As we noted in Chapters 8 and 9, two of the factors that have changed the environment for innovation are increased global interdependence in the economic and technological spheres, and growing involvement by governments in industrialized and industrializing nations in policies to promote innovation and technological advance. These developments are blurring the boundaries between technology and trade policies. The merger of these two policy areas has important implications for policy formulation in both areas. The growing importance of technology issues within trade policy poses challenges to the structure of U.S. trade policy. These challenges stem from the clash between the dynamic effects of technological change and the largely static conceptualization of trade policies and consequences that underpins U.S. trade policy, as well as the fact that the instruments of government technology policy frequently lie outside the purview of conventional trade policies. The merger of these policies could also lead to restrictions on international scientific communication and cooperation, if policymakers overstate the parallels between international trade in goods and international flows of knowledge and act to limit international scientific and technological collaboration and communication.
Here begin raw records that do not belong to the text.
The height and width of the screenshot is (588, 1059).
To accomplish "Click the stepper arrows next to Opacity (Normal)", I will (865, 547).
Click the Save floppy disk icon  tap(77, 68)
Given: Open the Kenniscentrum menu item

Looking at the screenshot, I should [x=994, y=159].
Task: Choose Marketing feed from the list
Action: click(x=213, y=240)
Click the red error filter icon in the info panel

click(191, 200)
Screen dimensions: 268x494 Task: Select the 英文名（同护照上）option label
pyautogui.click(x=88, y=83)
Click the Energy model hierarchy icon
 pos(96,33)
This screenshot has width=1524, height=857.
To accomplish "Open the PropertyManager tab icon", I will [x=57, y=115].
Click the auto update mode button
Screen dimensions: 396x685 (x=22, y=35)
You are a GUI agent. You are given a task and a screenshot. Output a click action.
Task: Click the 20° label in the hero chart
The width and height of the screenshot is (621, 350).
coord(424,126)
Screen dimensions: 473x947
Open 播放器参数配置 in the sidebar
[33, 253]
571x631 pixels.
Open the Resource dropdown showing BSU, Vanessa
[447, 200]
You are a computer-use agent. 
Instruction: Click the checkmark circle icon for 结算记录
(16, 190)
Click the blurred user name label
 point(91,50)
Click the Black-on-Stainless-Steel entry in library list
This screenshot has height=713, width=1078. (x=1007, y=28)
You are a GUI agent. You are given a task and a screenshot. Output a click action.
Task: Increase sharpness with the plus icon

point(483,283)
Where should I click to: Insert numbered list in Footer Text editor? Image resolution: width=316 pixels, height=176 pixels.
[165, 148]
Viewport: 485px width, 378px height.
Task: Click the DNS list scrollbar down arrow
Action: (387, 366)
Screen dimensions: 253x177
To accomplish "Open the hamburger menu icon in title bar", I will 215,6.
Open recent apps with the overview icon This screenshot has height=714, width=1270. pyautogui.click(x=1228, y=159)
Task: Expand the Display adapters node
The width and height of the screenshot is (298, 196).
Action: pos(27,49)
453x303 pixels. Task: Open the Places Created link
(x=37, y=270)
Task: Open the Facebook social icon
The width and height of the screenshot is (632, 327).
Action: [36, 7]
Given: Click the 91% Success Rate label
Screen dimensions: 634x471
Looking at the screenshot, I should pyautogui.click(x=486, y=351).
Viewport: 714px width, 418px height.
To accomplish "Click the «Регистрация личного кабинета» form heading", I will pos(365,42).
An unrealistically narrow or nationalistic view of the sources and contribution of scientific research to commercial innovation may create a form of scientific mercantilism, replacing or (more likely) supplementing protectionist trade policies, that could severely hamper the operation of global and national R&D systems. U.S. government actions to restrict foreign access to domestic commercial R&D also undercut official efforts to improve U.S. firms' access to foreign research projects.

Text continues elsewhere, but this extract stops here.